Maimouna Jallow at Kwani? at first Re-imagining African folktales Festival
BY Margaretta wa Gacheru (written 2016 but posted 12 December 2018)
In theory they were five female storytellers scheduled to perform last Saturday night in the production ‘And then, she said…” at Kwani Trust where there had already been a day filled with charming storytelling sessions for children by some on Kenya’s finest performing artists.
But in practice, the five were magicians each weaving her enchanting spell to draw you into her story which in turns, made you laugh, cry, empathize and often hold your breath in anticipation of what emotion she’d arouse in you next.
The only one of the five that visibly disclosed the stories all came from written texts was the first one, Mumbi Kaigwa. She performed a sort of service in that she situated us in ‘the book’, bringing out the element of realism by revealing that all five storytellers would actually be drawing their stories from the original tellers who like themselves are amazingly strong African women.
In Mumbi’s case, her reading started from the beginning of the late Marjorie Oludhe Macgoye’s compelling novel, ‘Coming to Birth’. But rather than try to synthesize the whole novel at a go, Mumbi opened up the original setting of the story, thus requiring us to go find out for ourselves what happens to the newly-weds Martin and Paulina.
In contrast, the other four jumped into their stories head first: Raya Wambui, who was appropriately dressed in a hijab, shared the deeply moving story of the period just prior to the Somali civil war. Drawing from the historical novel, ‘The orchard of lost souls’ by the young awards-winning Somali-British writer Nadia Mohamed, Raya bore witness to the painful experience of three Somali women. Her performance was so powerful that one could practically feel the women’s apprehension as each anticipated the coming war.
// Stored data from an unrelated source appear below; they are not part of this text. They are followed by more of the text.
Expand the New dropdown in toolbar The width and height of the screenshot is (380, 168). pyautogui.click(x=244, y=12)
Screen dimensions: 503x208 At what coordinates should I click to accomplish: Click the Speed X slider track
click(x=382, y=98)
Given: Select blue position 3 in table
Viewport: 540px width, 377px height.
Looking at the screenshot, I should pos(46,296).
Equally powerfully but emotionally antithetical was Patricia Kihoro’s hilarious performance of Zukiswa Wanner’s painfully funny and profoundly perceptive “Maid in SA: 30 ways to leave your madam.’ Zuki’s a keen observer of the nuances of race relations but it was Patricia who captured the essence of Zuki’s tongue-in-cheek mockery of the white ‘memsab’ or Madam. It was Patricia who made us laugh so hard that we eventually wept from the tummy ache that her interpretation of Zuki’s astute class analysis of white women’s characters brought on.
The final two stories were staged to a slightly smaller crowd since some took advantage of the extended intermission to disappear. But it was well worth sticking around since performances by both Sitawa Namwalie and Maimouna Jallow could have stood alone rather be one of five incredible women’s renditions. For not only were the women writers’ stories deeply revealing—although one was steeped in sorrow while the other was exactly the opposite—a kind of celebration of women’s ingenuity and canny ability to outsmart the cleverest man. At the same time, these two deeply dramatic and detailed life stories would never have roused the enthusiastic response that they did if not for the actors, the genius storytellers Sitawa and Maimouna.
Sitawa’s interpretation of Mariama Ba’s ‘So Long a Letter’ was intimate, soulful and strikingly candid and personal. As if she were disclosing a woman’s secrets and stunning disappointments to a best friend, Sitawa’s story is one shared by a multitude of women not just in Africa but worldwide, wherever a spouse or lover betrays their woman’s trusting love by picking up a new wife without even consulting the first one. Sitawa conveyed the woman’s heartfelt pain so deeply, one couldn’t help but empathize with the experience many women face.
Ultimately, it was Maimouna’s finale performance of ‘The Secret Lives of Baba Segi’s Wives’ that made one most grateful that we didn’t leave at intermission. Each wife’s story is dramatically quite different but Baba Segi’s discovery in the case of wife number five turned the whole tide of this marvelous tale that Maimouna told with gusto and guileless flair.
And somehow she managed to synthesize the whole story without losing the pace, humor, personality or power of Lola Shoneyin’s tall tale.
It was Maimouna who produced the whole day and night of ‘Reimagined’ African Folktales and we hope she’ll put on a similar production again soon.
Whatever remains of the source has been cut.